▸ **Task to carry out**:
Which lines of the data contain the string "cursor"? Show each of them.

------

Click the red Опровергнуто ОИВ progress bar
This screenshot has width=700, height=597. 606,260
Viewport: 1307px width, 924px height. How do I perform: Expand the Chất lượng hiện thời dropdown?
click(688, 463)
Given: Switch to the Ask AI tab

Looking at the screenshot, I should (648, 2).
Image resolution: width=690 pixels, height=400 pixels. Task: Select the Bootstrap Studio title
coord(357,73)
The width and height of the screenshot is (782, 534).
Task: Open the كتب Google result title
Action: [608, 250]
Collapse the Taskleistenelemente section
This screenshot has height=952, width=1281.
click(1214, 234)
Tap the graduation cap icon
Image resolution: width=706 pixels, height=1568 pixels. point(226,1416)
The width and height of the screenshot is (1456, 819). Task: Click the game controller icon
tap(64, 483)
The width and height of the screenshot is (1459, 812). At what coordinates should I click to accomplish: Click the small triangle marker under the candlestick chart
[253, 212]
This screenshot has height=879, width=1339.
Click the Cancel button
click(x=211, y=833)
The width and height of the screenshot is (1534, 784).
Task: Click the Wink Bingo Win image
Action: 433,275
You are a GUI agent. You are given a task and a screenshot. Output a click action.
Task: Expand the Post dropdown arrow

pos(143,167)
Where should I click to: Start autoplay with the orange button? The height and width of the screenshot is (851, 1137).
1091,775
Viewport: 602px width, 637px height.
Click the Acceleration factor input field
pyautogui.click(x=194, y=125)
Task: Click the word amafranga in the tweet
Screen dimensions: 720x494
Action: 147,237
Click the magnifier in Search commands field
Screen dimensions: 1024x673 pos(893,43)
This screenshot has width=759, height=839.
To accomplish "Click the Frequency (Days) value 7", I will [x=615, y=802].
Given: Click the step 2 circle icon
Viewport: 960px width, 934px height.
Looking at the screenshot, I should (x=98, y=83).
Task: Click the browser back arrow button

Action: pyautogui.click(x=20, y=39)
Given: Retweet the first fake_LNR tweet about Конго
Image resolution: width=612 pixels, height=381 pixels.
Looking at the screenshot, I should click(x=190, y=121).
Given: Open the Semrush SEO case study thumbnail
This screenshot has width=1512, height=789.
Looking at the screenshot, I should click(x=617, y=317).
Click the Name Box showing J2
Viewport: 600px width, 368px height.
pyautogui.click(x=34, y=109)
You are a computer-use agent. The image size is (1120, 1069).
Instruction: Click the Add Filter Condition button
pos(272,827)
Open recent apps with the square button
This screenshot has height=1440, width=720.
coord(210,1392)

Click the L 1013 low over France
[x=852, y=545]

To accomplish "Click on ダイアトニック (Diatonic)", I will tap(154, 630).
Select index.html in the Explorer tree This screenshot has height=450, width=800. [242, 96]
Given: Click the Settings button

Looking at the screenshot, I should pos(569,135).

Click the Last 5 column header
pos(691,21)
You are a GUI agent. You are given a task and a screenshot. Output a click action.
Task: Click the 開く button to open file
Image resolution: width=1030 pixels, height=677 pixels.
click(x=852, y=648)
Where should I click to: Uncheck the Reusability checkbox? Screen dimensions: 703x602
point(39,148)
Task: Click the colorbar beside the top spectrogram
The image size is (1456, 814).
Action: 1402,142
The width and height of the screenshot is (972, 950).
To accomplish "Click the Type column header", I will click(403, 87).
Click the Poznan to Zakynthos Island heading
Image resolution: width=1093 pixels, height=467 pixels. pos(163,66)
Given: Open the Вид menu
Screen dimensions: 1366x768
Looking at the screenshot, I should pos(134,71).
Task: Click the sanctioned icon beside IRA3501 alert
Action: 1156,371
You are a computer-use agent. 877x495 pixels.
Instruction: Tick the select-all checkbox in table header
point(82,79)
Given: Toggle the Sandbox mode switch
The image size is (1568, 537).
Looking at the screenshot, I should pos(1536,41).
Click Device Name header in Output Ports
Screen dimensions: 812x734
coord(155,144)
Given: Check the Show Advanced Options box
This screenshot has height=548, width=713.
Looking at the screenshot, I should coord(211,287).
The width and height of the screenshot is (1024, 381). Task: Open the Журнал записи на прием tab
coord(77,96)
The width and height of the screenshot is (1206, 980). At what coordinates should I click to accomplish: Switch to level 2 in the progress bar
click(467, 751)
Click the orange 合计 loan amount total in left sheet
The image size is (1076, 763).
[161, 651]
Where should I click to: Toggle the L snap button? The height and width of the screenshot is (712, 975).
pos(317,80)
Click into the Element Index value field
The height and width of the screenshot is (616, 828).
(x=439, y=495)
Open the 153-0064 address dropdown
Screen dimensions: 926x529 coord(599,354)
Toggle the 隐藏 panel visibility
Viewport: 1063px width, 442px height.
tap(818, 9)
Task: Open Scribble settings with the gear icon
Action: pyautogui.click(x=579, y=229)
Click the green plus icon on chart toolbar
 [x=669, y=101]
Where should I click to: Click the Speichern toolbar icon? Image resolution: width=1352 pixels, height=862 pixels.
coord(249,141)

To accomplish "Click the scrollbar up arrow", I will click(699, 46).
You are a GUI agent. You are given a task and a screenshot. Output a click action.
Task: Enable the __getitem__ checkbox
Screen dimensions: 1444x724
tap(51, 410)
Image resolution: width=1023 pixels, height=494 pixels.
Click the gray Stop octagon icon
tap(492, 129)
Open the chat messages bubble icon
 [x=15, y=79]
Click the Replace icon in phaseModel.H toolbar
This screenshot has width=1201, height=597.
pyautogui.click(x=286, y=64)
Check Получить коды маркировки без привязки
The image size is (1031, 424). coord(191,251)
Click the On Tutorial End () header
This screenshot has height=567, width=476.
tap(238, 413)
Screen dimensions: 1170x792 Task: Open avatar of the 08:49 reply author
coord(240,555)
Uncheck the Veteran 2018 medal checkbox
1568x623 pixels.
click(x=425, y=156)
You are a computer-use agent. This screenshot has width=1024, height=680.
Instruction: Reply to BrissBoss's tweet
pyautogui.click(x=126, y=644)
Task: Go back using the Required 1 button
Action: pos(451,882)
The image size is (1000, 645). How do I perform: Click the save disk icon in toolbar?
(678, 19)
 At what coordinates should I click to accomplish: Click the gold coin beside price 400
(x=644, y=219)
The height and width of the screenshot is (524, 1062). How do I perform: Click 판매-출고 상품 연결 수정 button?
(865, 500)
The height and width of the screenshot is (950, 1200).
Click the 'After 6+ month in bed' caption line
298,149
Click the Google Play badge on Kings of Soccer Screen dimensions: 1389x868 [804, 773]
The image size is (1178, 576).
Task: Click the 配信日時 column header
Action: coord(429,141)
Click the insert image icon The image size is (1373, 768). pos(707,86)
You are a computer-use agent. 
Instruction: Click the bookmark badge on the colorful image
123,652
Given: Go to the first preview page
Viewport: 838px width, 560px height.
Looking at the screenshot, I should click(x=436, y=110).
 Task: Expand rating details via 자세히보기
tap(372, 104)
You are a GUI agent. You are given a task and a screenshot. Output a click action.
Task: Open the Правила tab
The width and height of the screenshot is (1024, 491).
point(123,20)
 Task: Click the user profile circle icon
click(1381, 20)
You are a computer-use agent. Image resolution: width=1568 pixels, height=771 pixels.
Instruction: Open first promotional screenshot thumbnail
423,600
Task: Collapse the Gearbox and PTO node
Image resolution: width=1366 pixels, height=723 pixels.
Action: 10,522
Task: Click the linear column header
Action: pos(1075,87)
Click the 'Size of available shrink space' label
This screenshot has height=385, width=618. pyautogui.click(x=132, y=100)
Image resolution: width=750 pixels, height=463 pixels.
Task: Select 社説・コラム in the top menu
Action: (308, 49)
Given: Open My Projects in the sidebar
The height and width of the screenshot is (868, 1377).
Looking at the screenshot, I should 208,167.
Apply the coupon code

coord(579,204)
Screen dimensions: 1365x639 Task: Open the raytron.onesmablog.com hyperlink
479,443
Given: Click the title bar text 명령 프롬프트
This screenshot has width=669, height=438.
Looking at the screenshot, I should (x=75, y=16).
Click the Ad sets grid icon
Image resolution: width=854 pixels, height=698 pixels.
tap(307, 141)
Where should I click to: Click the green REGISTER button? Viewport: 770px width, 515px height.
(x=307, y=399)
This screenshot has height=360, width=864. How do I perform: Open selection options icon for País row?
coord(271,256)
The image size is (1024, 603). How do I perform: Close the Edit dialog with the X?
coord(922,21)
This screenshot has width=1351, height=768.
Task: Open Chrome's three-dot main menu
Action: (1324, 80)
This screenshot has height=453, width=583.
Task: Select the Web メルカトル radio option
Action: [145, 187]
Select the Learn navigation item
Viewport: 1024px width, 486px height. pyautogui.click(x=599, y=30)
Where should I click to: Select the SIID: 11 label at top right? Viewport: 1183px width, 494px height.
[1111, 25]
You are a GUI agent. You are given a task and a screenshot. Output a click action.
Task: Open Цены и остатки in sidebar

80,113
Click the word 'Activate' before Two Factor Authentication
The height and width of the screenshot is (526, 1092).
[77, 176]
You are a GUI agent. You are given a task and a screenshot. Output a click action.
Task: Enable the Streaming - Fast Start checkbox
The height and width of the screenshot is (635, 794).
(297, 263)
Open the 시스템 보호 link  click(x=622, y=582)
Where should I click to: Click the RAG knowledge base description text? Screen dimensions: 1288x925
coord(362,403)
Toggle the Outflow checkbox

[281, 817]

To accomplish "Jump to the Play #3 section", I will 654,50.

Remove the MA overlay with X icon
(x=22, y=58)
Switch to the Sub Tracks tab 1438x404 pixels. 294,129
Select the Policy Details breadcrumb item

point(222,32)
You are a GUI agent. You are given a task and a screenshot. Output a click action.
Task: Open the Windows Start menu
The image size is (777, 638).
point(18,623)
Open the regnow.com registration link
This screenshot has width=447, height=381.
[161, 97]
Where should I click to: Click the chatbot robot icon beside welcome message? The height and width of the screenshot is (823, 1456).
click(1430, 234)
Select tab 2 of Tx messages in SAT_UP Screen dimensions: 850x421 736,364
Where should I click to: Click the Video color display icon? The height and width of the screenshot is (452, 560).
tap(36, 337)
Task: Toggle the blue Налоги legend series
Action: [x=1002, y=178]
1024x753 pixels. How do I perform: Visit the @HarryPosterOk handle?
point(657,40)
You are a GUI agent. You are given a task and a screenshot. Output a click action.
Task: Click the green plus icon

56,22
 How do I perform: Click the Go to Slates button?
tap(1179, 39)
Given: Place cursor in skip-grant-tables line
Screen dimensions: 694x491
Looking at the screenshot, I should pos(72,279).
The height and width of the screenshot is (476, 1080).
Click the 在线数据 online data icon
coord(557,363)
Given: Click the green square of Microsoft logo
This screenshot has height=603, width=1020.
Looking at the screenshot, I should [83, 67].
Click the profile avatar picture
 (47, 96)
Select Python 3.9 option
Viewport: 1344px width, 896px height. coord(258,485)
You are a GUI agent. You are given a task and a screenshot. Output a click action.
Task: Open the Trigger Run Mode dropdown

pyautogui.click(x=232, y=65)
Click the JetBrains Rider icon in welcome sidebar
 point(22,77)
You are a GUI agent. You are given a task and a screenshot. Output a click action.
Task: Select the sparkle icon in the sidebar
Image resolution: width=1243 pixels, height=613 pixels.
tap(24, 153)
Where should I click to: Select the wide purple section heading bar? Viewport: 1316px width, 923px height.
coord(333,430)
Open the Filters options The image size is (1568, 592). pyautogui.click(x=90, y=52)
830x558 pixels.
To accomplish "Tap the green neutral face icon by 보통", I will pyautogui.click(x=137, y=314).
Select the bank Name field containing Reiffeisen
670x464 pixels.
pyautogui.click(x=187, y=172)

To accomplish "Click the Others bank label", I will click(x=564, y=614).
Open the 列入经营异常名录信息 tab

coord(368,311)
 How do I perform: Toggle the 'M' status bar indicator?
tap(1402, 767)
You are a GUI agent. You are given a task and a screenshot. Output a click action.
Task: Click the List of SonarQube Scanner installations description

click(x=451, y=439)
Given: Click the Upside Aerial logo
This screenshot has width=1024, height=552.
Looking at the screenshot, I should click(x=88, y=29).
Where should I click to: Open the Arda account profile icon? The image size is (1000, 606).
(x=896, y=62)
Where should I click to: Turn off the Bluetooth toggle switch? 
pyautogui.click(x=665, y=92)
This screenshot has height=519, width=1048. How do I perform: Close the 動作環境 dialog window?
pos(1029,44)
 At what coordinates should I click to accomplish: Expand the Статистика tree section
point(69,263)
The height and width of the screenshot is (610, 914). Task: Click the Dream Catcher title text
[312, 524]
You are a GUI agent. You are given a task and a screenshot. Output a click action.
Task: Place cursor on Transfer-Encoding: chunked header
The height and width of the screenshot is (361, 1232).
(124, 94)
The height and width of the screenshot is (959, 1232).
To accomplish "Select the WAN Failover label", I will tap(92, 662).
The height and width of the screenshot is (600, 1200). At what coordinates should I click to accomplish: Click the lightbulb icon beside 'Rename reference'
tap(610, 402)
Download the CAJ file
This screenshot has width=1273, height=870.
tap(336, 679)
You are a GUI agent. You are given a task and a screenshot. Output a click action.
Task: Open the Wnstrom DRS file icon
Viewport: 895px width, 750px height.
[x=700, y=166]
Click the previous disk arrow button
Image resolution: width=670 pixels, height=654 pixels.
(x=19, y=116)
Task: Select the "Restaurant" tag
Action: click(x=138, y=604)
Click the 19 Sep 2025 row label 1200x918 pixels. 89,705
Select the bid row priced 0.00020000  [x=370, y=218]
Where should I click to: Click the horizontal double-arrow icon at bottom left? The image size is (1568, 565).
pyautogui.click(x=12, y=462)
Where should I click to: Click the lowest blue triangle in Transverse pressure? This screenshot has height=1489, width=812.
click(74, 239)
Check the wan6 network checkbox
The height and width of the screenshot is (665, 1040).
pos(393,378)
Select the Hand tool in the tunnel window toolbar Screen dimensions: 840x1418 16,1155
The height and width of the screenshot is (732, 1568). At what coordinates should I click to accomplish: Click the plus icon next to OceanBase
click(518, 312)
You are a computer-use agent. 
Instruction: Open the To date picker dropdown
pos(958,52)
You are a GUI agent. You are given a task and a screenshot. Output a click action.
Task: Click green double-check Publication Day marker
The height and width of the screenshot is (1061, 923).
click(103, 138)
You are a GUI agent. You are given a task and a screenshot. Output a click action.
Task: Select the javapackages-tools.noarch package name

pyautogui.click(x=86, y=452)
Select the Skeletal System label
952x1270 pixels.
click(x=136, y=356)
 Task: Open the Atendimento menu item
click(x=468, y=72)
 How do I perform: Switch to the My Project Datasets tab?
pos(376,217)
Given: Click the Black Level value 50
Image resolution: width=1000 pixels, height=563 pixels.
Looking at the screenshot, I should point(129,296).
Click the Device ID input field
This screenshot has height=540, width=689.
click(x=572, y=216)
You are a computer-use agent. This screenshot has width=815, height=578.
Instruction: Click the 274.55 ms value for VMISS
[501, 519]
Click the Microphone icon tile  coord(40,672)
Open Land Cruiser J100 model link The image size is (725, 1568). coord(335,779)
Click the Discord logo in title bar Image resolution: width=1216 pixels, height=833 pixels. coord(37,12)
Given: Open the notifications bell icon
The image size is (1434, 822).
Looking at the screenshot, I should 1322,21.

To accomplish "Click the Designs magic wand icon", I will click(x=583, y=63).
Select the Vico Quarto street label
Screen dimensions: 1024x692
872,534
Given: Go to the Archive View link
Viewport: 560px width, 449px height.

------

▸ **Result**:
Given: Place cursor in skip-grant-tables line
Task: Place cursor on Transfer-Encoding: chunked header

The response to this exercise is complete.